Если бы только я могла встречаться с человеком, который одновременно безумен и преступен! Если бы только я могла встречаться с преступным безумцем! Я бы получала вдвое больше удовольствия и вошла бы в чистейший, высочайший, пьянящий эротический и наркотический транс! И если бы я выжила и могла рассказать — возможно, я бы раньше пришла в чувство. Я почти все время, с самого начала, находилась в туманном состоянии — смеси экстаза и раскаяния. «Я тебя люблю», — говорила я, а он ничего не отвечал. Но мне не хватало стыдливости, чтобы искать спасения или замолчать. «Я тебя люблю», — повторяла я. А потом добавляла: «Здесь что, эхо?»
— Да, — отвечал он, улыбаясь. Зубы у него были цвета сливок. Десны — бледные, лососево-розовые, как зимний помидор. Шею он обматывал черно-белым шарфом — рисунок напоминал о Ближнем Востоке, хотя почем я знала, может, это была скатерть с традиционным узором индейцев навахо.
— Да, я так и думала.
Я нежно отводила пряди волос с собственного лица.
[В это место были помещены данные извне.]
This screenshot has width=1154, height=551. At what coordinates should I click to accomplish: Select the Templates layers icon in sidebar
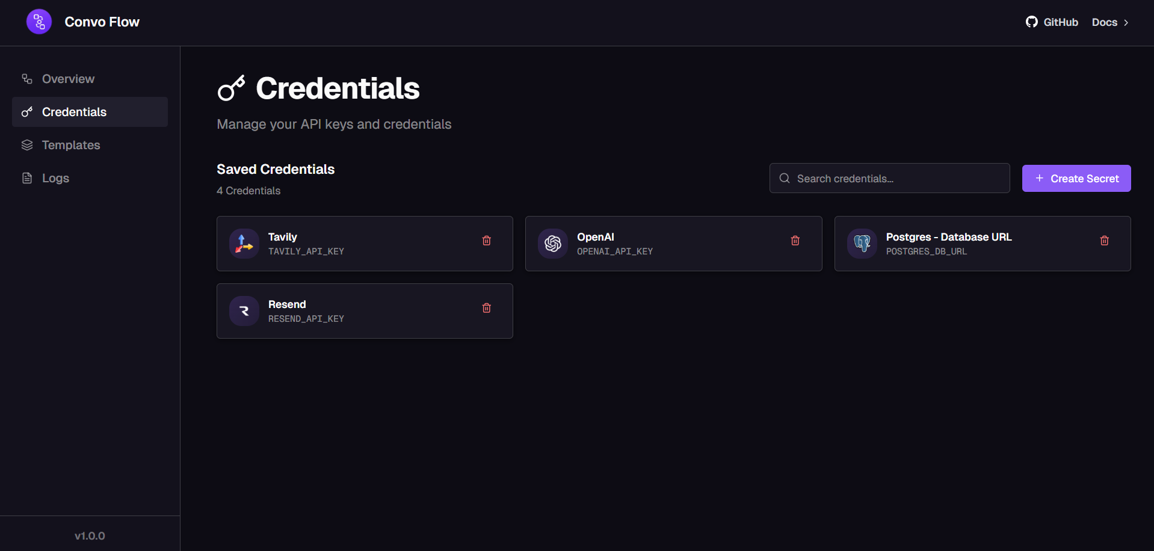pyautogui.click(x=26, y=145)
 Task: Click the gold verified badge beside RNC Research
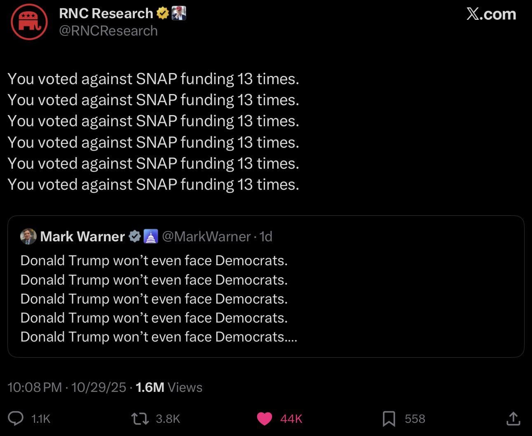(163, 13)
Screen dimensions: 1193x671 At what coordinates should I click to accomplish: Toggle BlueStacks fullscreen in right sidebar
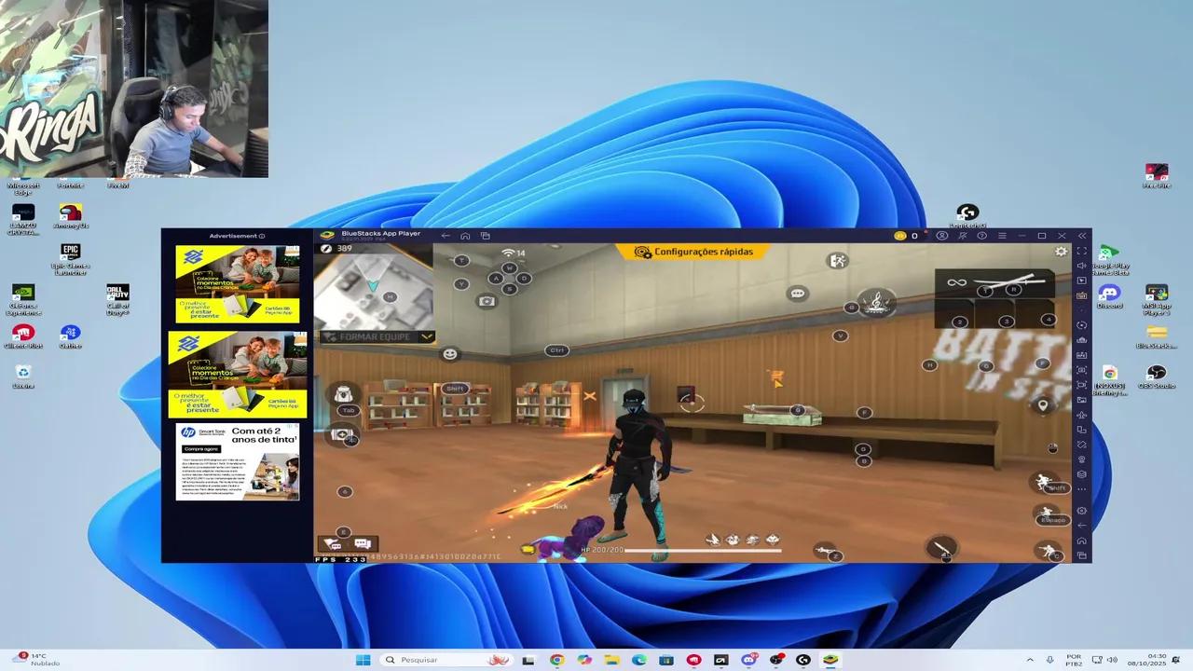tap(1082, 251)
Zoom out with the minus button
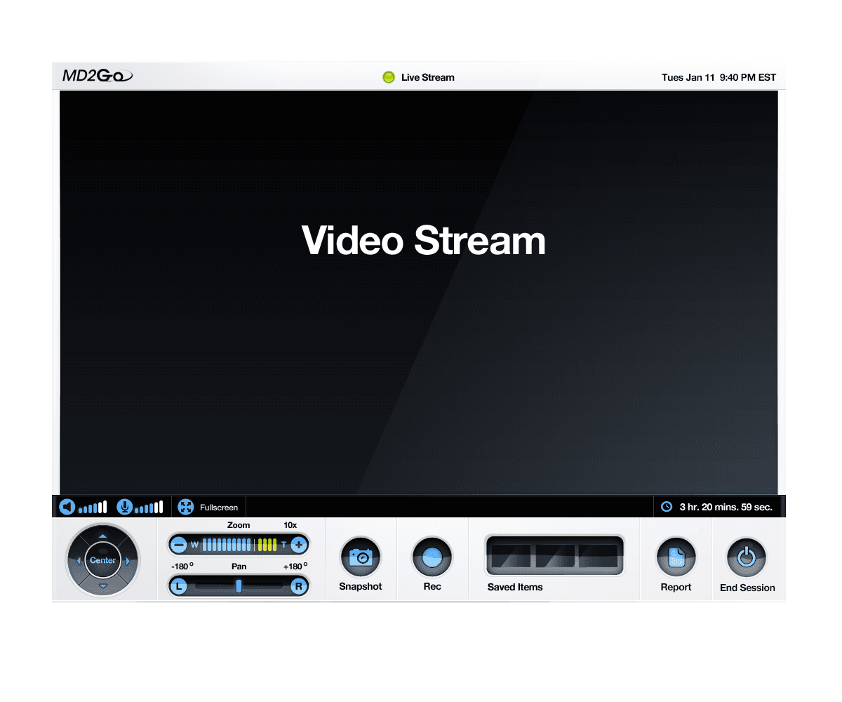Viewport: 842px width, 702px height. click(179, 545)
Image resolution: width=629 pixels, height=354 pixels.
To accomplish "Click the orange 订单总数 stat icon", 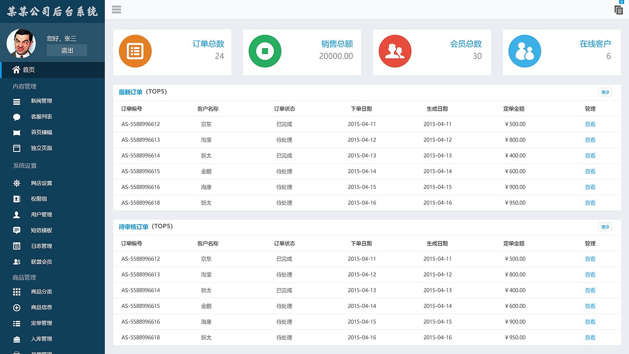I will 135,51.
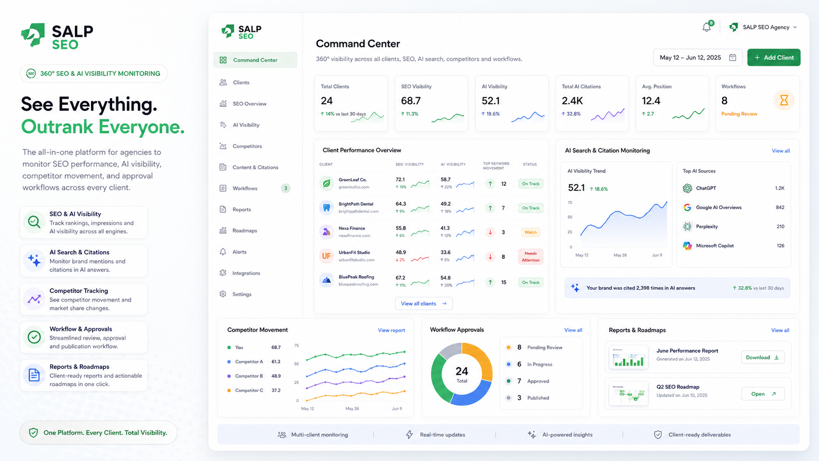Click the calendar icon in the date range
819x461 pixels.
(732, 57)
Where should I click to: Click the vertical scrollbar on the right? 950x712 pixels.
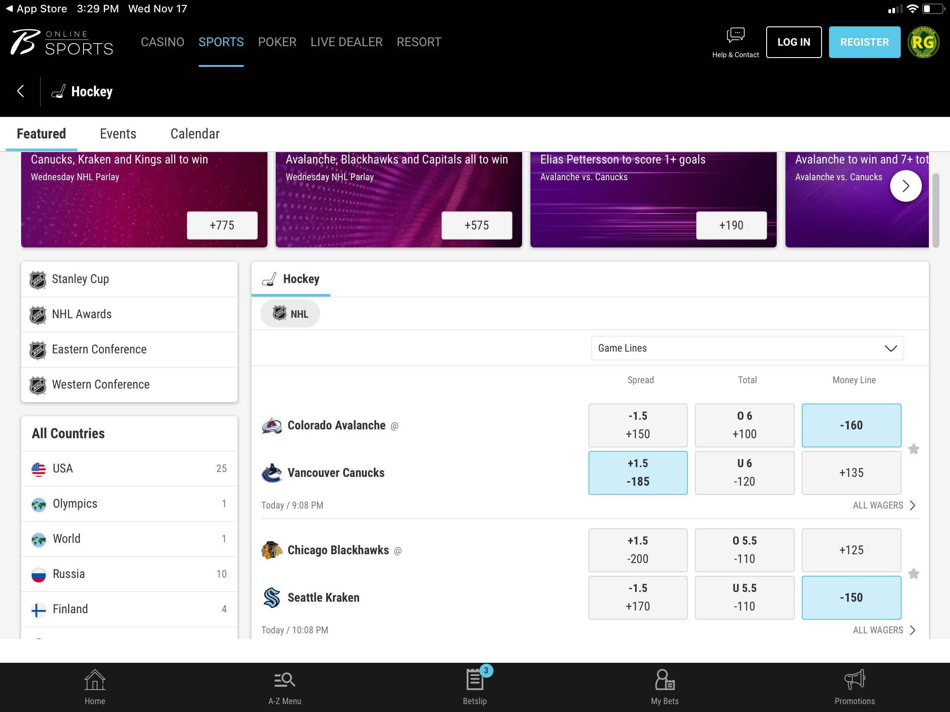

Я рассказала Мерф, что втюрилась в южноамериканца, и она как-то позвонила от своего бойфренда, когда меня не было дома, и пропела в автоответчик: «Пэдро Пэдро бо бэдро, банана фанна фо фэдро, фи фай мо мэдро…»
Его звали Рейнальдо. Когда началась оттепель, я стала приводить Мэри-Эмму — привозить в тележке марки «Радио-Самолет» или в коляске — к нему домой во время прогулок. Чтобы прийти с гостинцем — пончиком, дэнишем или горячим кофе мокка, — я по дороге заворачивала на рынок в районе, куда заходили за покупками настоящие чернокожие (а не просто ходили слухи о них). Некоторые покупатели смотрели на меня, потом на Мэри-Эмму, потом снова на меня и улыбались. Они будто говорили: «Добро пожаловать!» Кое-кто здоровался с Мэри-Эммой. Лишь несколько раз я столкнулась с неприязненным отношением со стороны женщин. Две черные женщины и одна белая злобно глядели на меня: я была шлюха. Чернокожие не сомневались, что я вторглась на их территорию, посягнула на их мужчин и в результате родила; и, кроме того, что я знаю о воспитании афроамериканского ребенка в этом мире? (Ничего.) Для белой женщины я была проституткой, готовой лечь с кем угодно. Все это они выразили взглядами, так что я не могла развеять их заблуждение словами, но снова и снова понимала, что такое — зайти в магазин за пончиком и столкнуться с расовой неприязнью.
Но как правило, чернокожие встречали нас теплом и улыбками. Что бы там ни было, а прелестной малышкой восторгались все.
— Здравствуй, миленькая! — говорили они. И Мэри-Эмма улыбалась в ответ или прятала личико в собственное плечо.
Однажды мне показалось, что за нами едет машина Сары, но, обернувшись, я ничего такого не увидела.